On the other hand, nothing else matches: texture names, line/sector actions, thing IDs are all different.
@@KKAltair - oh absolutely, it's certainly not a case of a 1:1 conversion - from my perspective I have a high level engine and a map format can take quake 1,2,3 structures and I have a doom WAD map plugin that will reconstruct elements of the BSP tree that allow for the doom map to be represented in that quake-like structure - so a similar concept in the dread map editor would see the 'compatible' stuff be exported, while the incompatible stuff is optionally represented in the editor as an aid in map reconstruction etc etc
@@KKAltair - Does dread have a similar system to doom that lets it construct textures from texture atlas patches? if not - the editor could do this work of constructing doom textures and then rescaling/resampling them for representation in dread - rather than dread itself having to support doom features.

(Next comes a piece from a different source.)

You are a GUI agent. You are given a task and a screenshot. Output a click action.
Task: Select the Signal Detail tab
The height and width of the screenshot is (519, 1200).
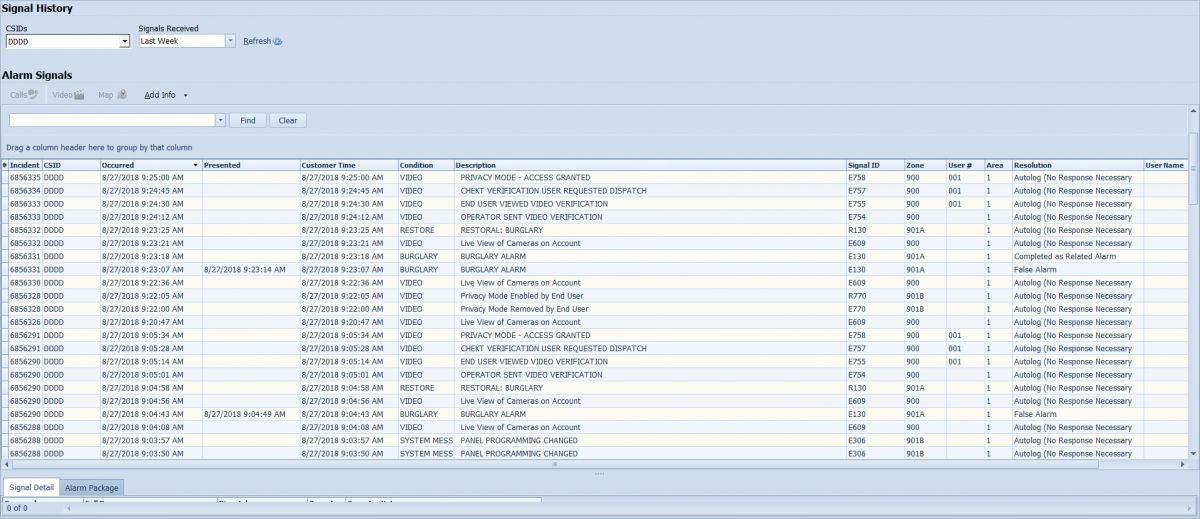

Similar to how John Carmack put the grunt of the Rage engine into the megatexture compilation? the dread editor could have similar 'smart' decimation of doom maps to make a version of them playable.
@@KKAltair - I certainly think that the geometry of a doom map, while not optimal for performance on an amiga? would be convertible - and a lot of the right textures could be put in the right places - even if it then requires manual work to get things looking nice. certainly a doom map could be 'imported' into the dread editor as a 'best fit' and then be manually edited from there - if you could do the texture reconstruction/conversion legwork? I'm sure map makers would be happy to then fix up maps as a showcase etc etc
@@JohnnyWednesday The ability to construct textures from patches is planned. :)
But at this point, textures are just part of map data (like in Quake), so each map can roll its own.
They usually take about 64k-80k uncompressed, so it's not a huge deal.
Hi. For some m variety how about * monsters sometimes turning on each other, * jumping down from higher platforms on you, and * hiding, but still shooting, from behind small barrels ..
How many frames on The A500 mini?
Probably the same performance, assuming it's running WinUAE.
You'll have to connect keyboard and mouse, though.
Who would win in a fight, Dreadguy or Gloomguy?
Sega Genesis port?
It might happen eventually ;)
I would love to! :)
But at this point the code is too dirty, does not have clean RAM/ROM separation and uses a bit of self-modifying code.
Also I dread (pun intended) the idea of fitting in 64k RAM (not counting VRAM). :)
But I would love to try, anyway - once the code base gets most features in and is stable enough.
:D
Shotgun wyglada marnie, psuje caly odbior grafiki
I wish I bought a PAL Amiga 1200 off eBay 4 years ago… I guess they are getting extremely rare?
In early 2020, I bought my Amiga 1200 (with Rev 1D1 motherboard) as "sold for parts" from eBay since the seller found it in the roof attic. The seller thought A1200's "drive clicking" was a faulty machine.
@@valenrn8657 Hmm... good idea... Buy one and repair it? I can do that. lol I didn't think about that. Thanks man. I love repairing computers.
@@4kdemoscene It was the seller being ignorant about Amigas. The "drive clicking" is associated with hard disk drive failure.
@@valenrn8657 Exactly! lol
@@4kdemoscene FYI, Amiga 500 can be enhanced with PiStorm+Pi 3a+Emu68K (with more than 800 MIPS) that also includes P96 RTG (via Broadcom VideoCore IV iGPU).
My 1989-era Amiga 500 Rev 6A with PiStorm+Pi 3a+Emu68 blows away my Amiga 1200 with TF1260 (68060 Rev 1 @ 62.5 Mhz) i.e. it's like a high clock speed Pentium II vs early Pentium 60.
I used Pi 3a to update the firmware for TF1260.
this is witch craft
Did you figure out some new Amiga C2P technique to nake this project possible?